# 1000th Post



## boxerulez (14/12/16)

Just realised I was on 999 posts.

Now it is 1000.

Thanks to everyone on here making it a special journey quitting smoking!

Here is to the next 1000 posts.




Sent from my Serpent Minikin

Reactions: Like 3 | Winner 4


----------



## Silver (14/12/16)

Great stuff @boxerulez 
Thanks for being such a great member and contributor here!
Onward and upward

Reactions: Like 2


----------



## blujeenz (14/12/16)

boxerulez said:


> Just realised I was on 999 posts.
> 
> Now it is 1000.
> 
> ...


I wasnt going to say anything, but saw I was on 1799 posts and thought I'd make it 1800. 
Congrats, all the best, enjoy the road less travelled.

Reactions: Like 4


----------



## GerritVisagie (14/12/16)

Well done to you sir!
Such a great contributor



Sent from my iPhone 7+ using Tapatalk

Reactions: Like 1 | Agree 1


----------



## Stosta (15/12/16)

Awesome stuff @boxerulez ! I get a strange sense of achievement when I hit a post milestone. I think that's why I talk so much crap on the forums...

Speaking of which, I noticed @Silver is almost on 22222!!

Reactions: Funny 1


----------



## Silver (15/12/16)

Stosta said:


> Awesome stuff @boxerulez ! I get a strange sense of achievement when I hit a post milestone. I think that's why I talk so much crap on the forums...
> 
> Speaking of which, I noticed @Silver is almost on 22222!!



Lol, what you saying about me @Stosta ?
Hehe


----------



## boxerulez (15/12/16)

Stosta said:


> Awesome stuff @boxerulez ! I get a strange sense of achievement when I hit a post milestone. I think that's why I talk so much crap on the forums...
> 
> Speaking of which, I noticed @Silver is almost on 22222!!

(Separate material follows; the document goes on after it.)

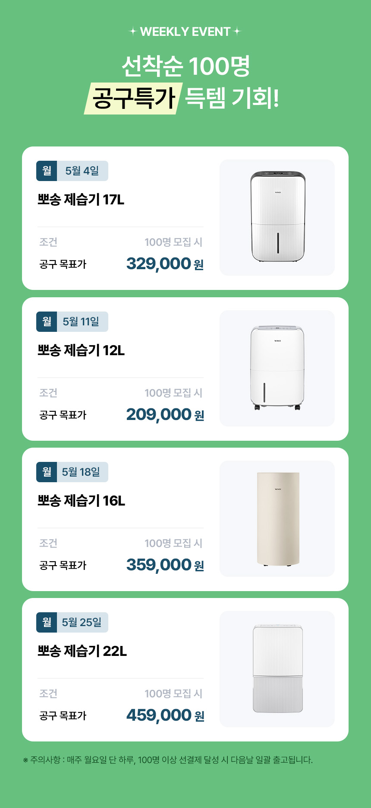The image size is (371, 808).
Task: Click the highlighted 공구특가 label
Action: click(x=133, y=98)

Damn at therate I post thatll happen in 10 years maybe....

Sent from my Serpent Minikin

Reactions: Funny 2


----------



## Stosta (15/12/16)

Silver said:


> Lol, what you saying about me @Stosta ?
> Hehe


Hahaha! I forgot to add *All information correct at the time of recording*

Reactions: Funny 1


----------



## Silver (15/12/16)

boxerulez said:


> Damn at therate I post thatll happen in 10 years maybe....
> 
> Sent from my Serpent Minikin



Its not the quantity but the quality that counts @boxerulez !

Reactions: Like 1


----------



## ShamZ (15/12/16)

Congrats man, your posting rate is much fater than mine

Always believed in the two ears one mouth mantra.

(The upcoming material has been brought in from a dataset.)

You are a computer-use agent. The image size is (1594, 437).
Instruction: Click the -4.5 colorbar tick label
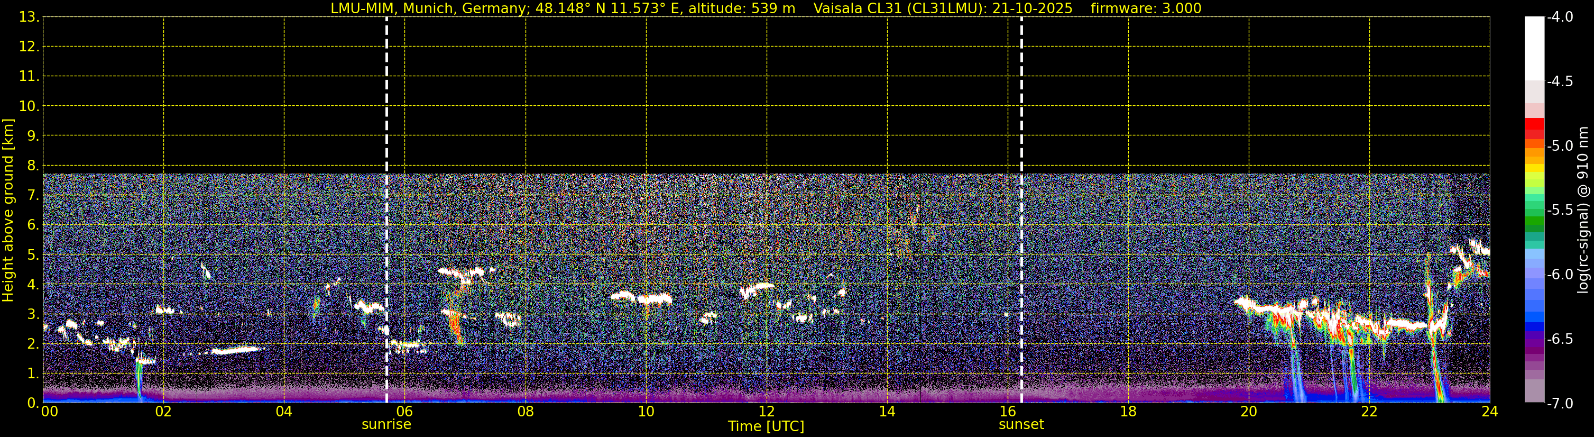1559,82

So I wonder, I have 8 fingers and 2 thumbs, so no excuse to not type more!

Reactions: Funny 2


----------



## picautomaton (15/12/16)

Well done @boxerulez , you deserve vape mail

Reactions: Like 1 | Funny 1


----------



## boxerulez (15/12/16)

picautomaton said:


> Well done @boxerulez , you deserve vape mail


Can I send you my delivery address?

Reactions: Like 1 | Funny 1


----------